Resource consumption

The testing application does not test two important metrics needed for proper sizing estimation: CPU use and memory use. These have to be monitored using external tools such as Windows Performance Monitor or Unix ps.

  • CPU utilization is the percentage of the total CPU time spent processing user or system calls on behalf of Vocalizer. As more TTS ports are opened and used for processing, CPU utilization increases approximately linearly. When CPU utilization exceeds 85%, performance degrades rapidly as further ports are opened.
  • Memory use: Vocalizer’s base memory requirement varies per voice, and is usually around 10–20 MB. See the Release Notes for each voice for detailed sizing data that describes the base memory usage for each voice.
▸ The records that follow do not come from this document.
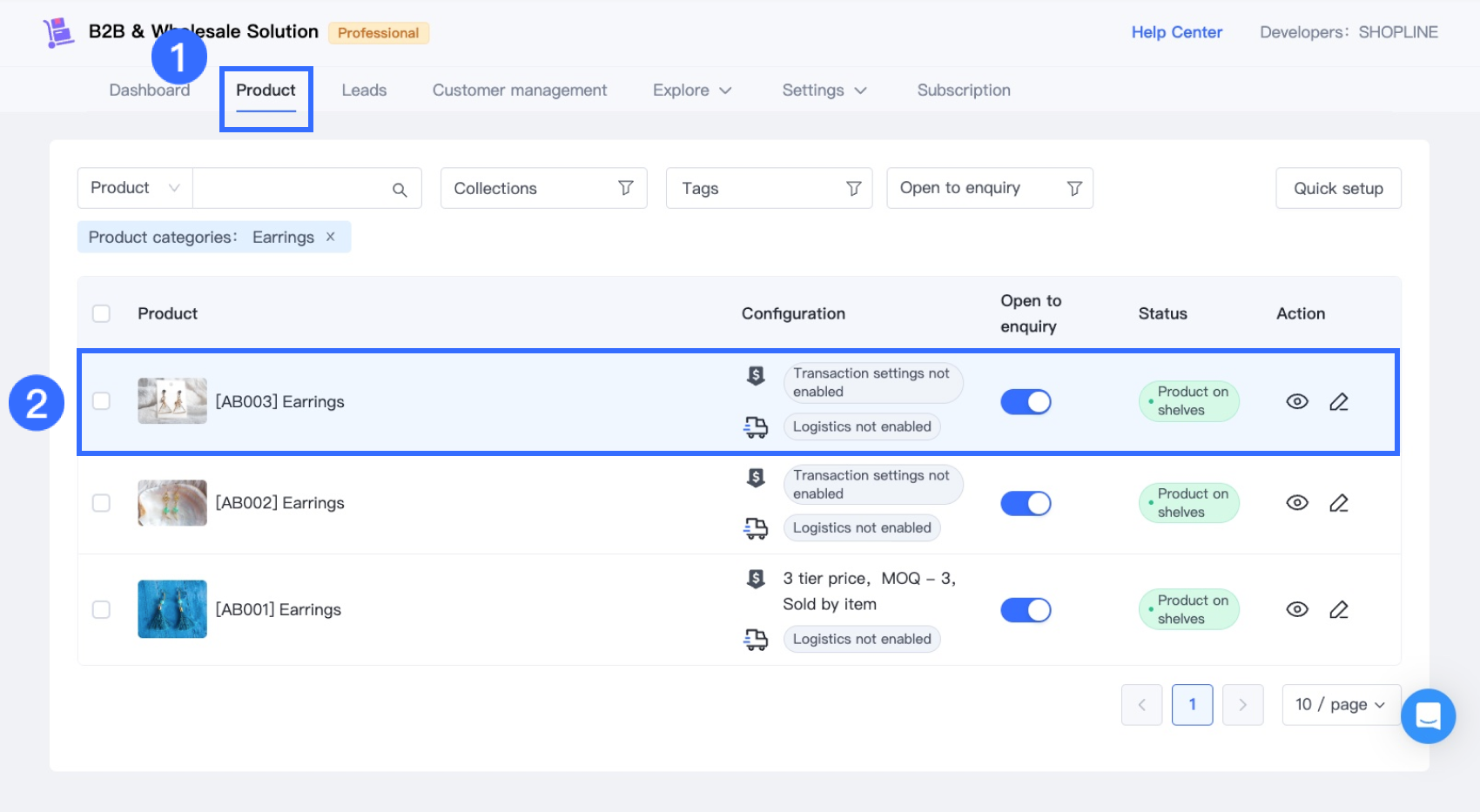Open the chat support bubble icon
Image resolution: width=1480 pixels, height=812 pixels.
point(1428,715)
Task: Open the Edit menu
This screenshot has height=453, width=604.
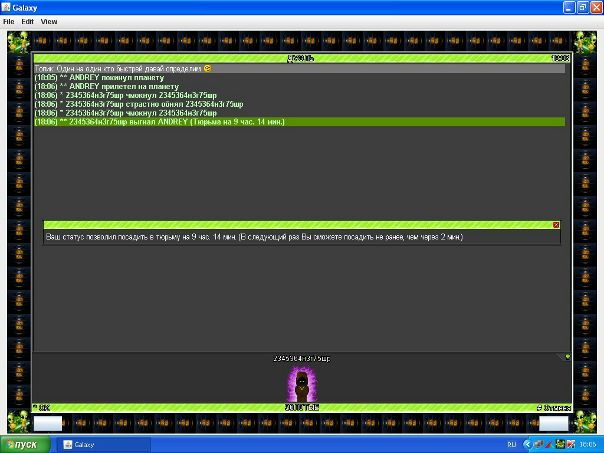Action: (27, 21)
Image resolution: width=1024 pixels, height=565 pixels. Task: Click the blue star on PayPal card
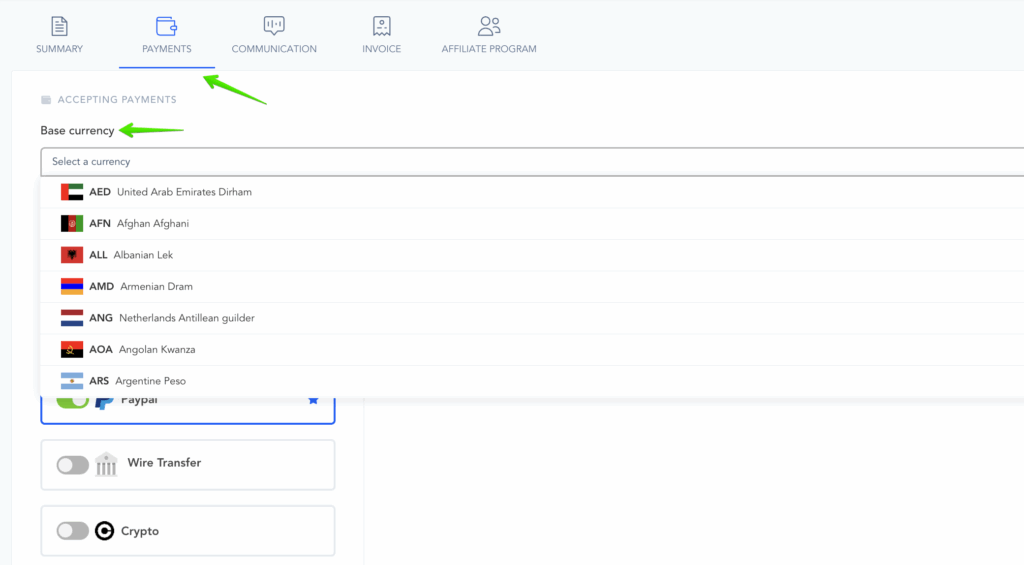pos(313,400)
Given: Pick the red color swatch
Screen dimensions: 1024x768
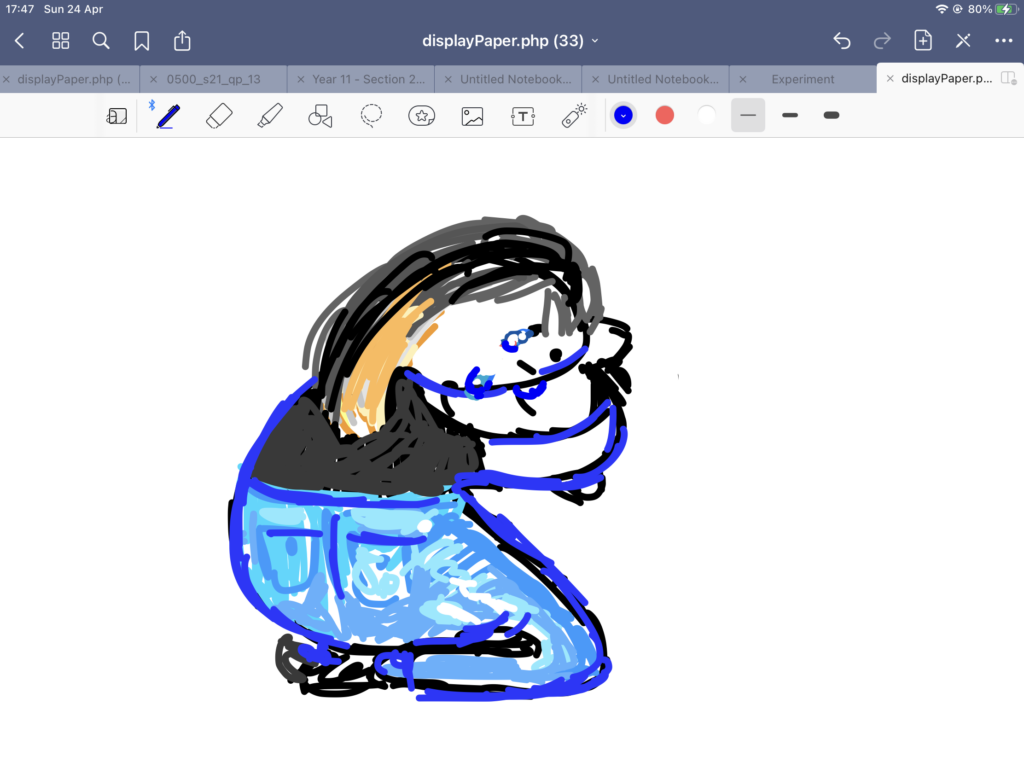Looking at the screenshot, I should click(665, 116).
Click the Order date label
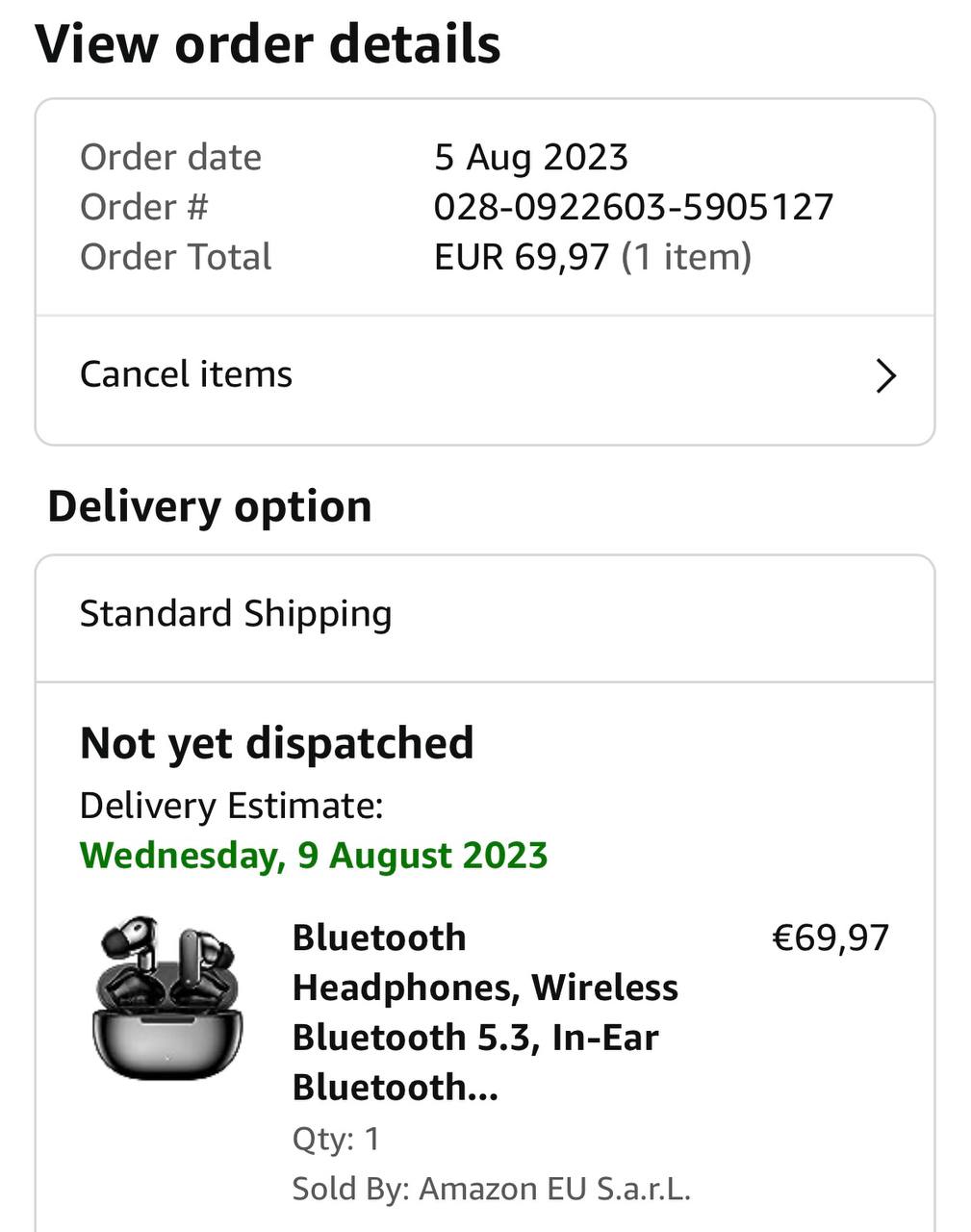The height and width of the screenshot is (1232, 971). coord(170,157)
In addition, each engine instance (as created by calling TtsOpen) requires incremental amounts of memory, usually about 500 KB. Therefore, the formula to calculate total memory requirements is: base + (# engines * 500 KB). For 50 instances of a voice that has a base of 15 MB, that results in a memory use of 40 MB.

Determining the supported number of channels

Vocalizer supports about 50 parallel channels on a single host. The true maximum depends on hardware, configuration, and your license. When your hosts are within the guidelines, you can expect the following performance:

  • Average latency <= 250ms
  • Audio buffer underflow rate <= 0.04%
  • CPU utilization <= 85%

These thresholds may not suit your requirements, and you may wish to rerun tests with different criteria.